Greenpeace mapping analysis shows that since the logging of ramin was banned in 2001, at least 180,000 hectares of Sumatran peat swamp forests have been cleared in concessions now controlled by APP - an area more than twice the size of New York City.

These forests are a critical habitat for ramin, as well as endangered species including the Sumatran tiger with only 400 remaining in the wild.

As part of the investigation, major companies have been implicated in APP's international rainforest scandal. Independent testing and supply chain research into paper products from companies including Xerox, National Geographic and Danone show that they contain Indonesian rainforest fibre. These products were manufactured using paper from by APP mills supplied from by Indah Kiat Perawang, the same mill implicated in APP's illegal ramin scandal.

Maitar continued: "APP is undermining the rule of law in Indonesia. Greenpeace is calling on the Government to immediately seize all illegal ramin in APP's operations in Indonesia. The evidence has been provided to authorities to assist in their efforts to improve governance in the forest sector. Any company buying from APP should distance themselves from this illegal rainforest scandal and stop buying from them until they clean up their act."

Greenpeace supports a ban on further clearance of peat swamp forests, as proposed in an official report on ramin protection by the Indonesian government department that is responsible for protecting ramin. APP's sister company, the palm oil company GAR, is already implementing a policy to end deforestation, including ending peat swamp forest clearance.

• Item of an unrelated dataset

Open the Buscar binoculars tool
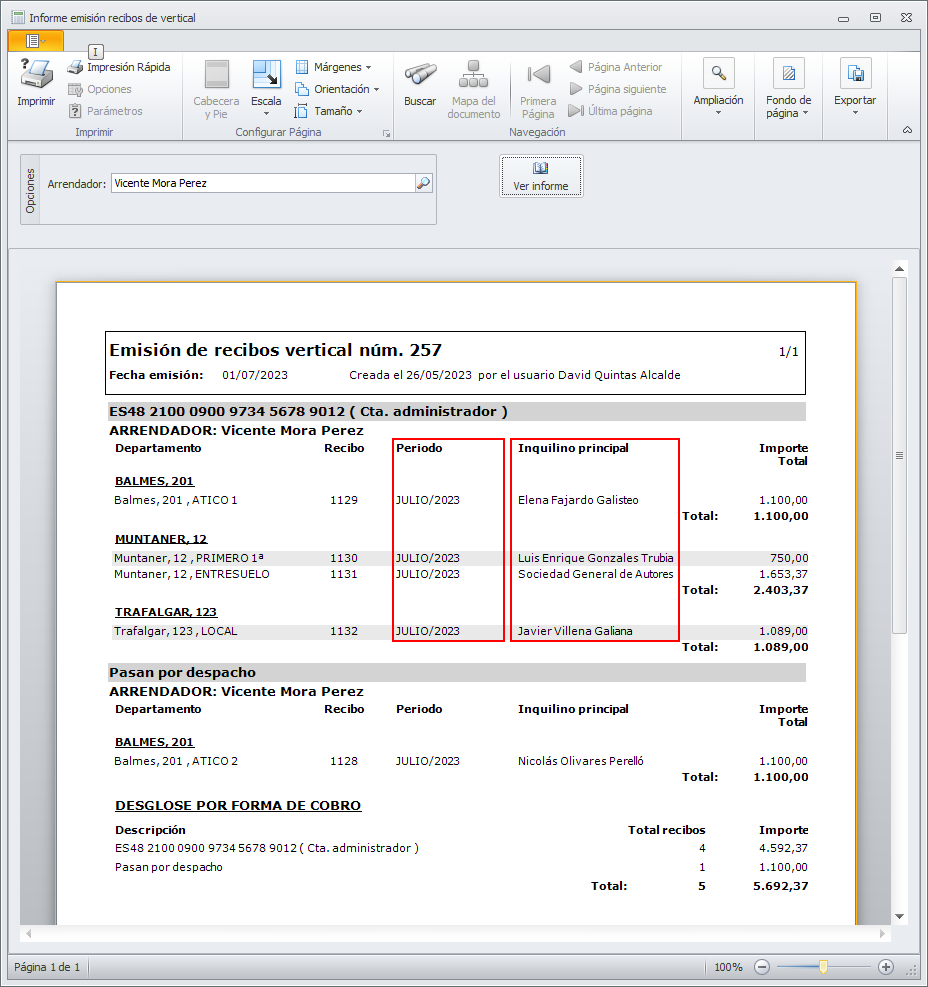Viewport: 928px width, 987px height. point(420,76)
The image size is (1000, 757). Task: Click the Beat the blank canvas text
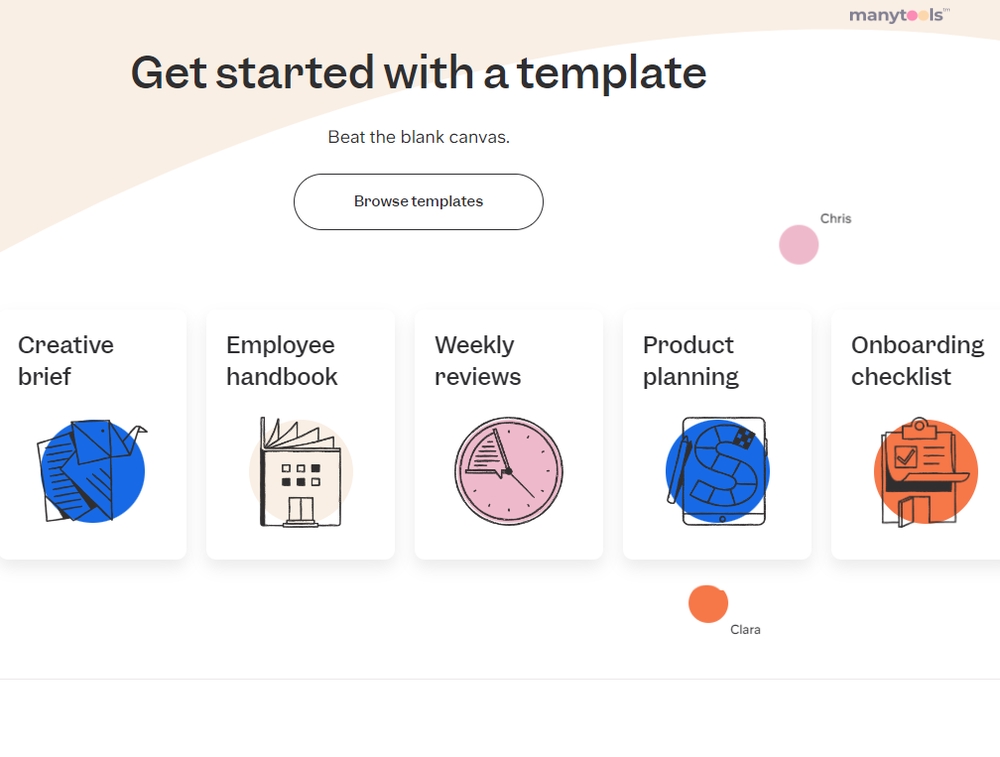point(418,137)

The evidence that has been compiled by Greenpeace has been handed to the Ministry of Forestry and will also be passed to the police in Indonesia.


Greenpeace is an independent global campaigning organisation that acts to change attitudes and behaviour, to protect and conserve the environment and to promote peace.

Notes to Editors

(1) Convention on International Trade in Endangered Species of Wild Fauna and Flora CITES

Companies including Kraft, Nestle, Adidas, Staples and Mattel have already suspended all purchases from APP and are implementing policies to avoid deforestation in their supply chains.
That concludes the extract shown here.